Resource relationships in Managed Service for Apache Airflow™
Managed Service for Apache Airflow™ helps you deploy and maintain clusters of Apache Airflow™
About Apache Airflow™
Apache Airflow™ is an open-source platform that enables you to create, schedule, and monitor batch-oriented workflows. A workflow defines job relationships and their execution sequence. It is presented as a directed acyclic graph (DAG). DAGs in Apache Airflow™ can be used for automation and scheduled runs of any processes, e.g., data processing in Apache Spark™.

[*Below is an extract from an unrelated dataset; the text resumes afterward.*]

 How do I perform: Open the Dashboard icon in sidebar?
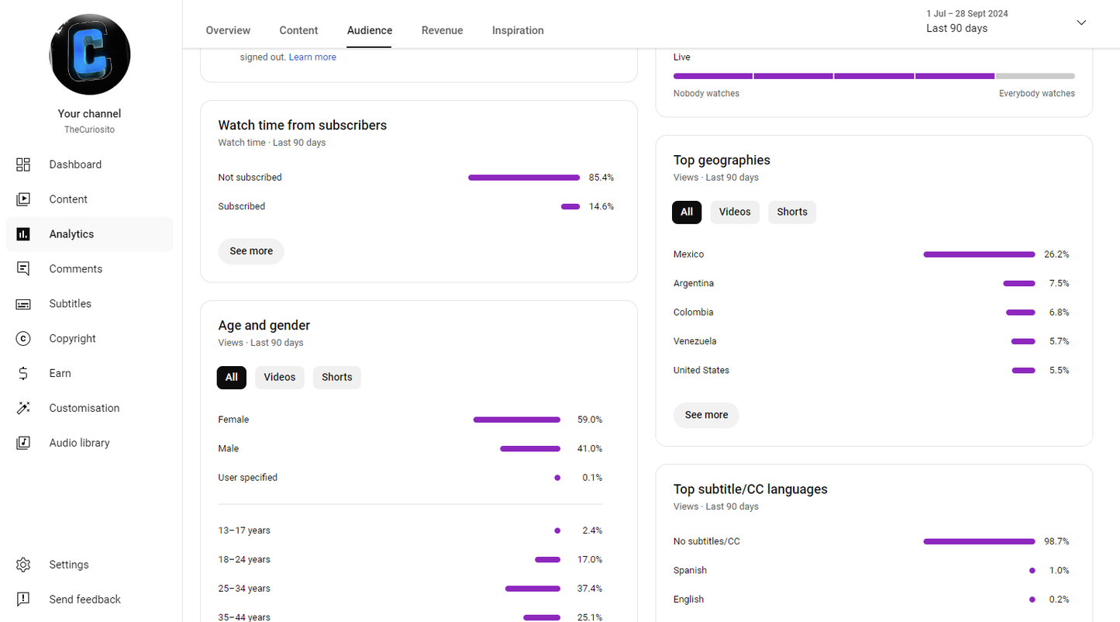click(23, 164)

Apache Airflow™ uses the Workflows as code approach. It implies that each workflow is implemented using a Python 3.8 script. A file with this script is called a DAG file. It describes jobs, their run schedule, and dependencies between them. This approach allows storing workflows in a version control system, running tests, and enabling technology required for workflows.
Apache Airflow™ is not used for streaming and continuous data processing. If such processing is required, you can develop a solution based on Yandex Managed Service for Apache Kafka®.
For more information, see the Apache Airflow™ documentation
Managed Service for Apache Airflow™ architecture
The Managed Service for Apache Airflow™ architecture is presented on the diagram:
Each Apache Airflow™ cluster runs in a separate Kubernetes node group with the required network infrastructure. This infrastructure includes a virtual network, a security group, and a service account. Node groups are isolated from each other, both through virtual networks and through Kubernetes itself. Node groups are managed by a common Kubernetes master, and Apache Airflow™ clusters use a common PostgreSQL cluster for data storage.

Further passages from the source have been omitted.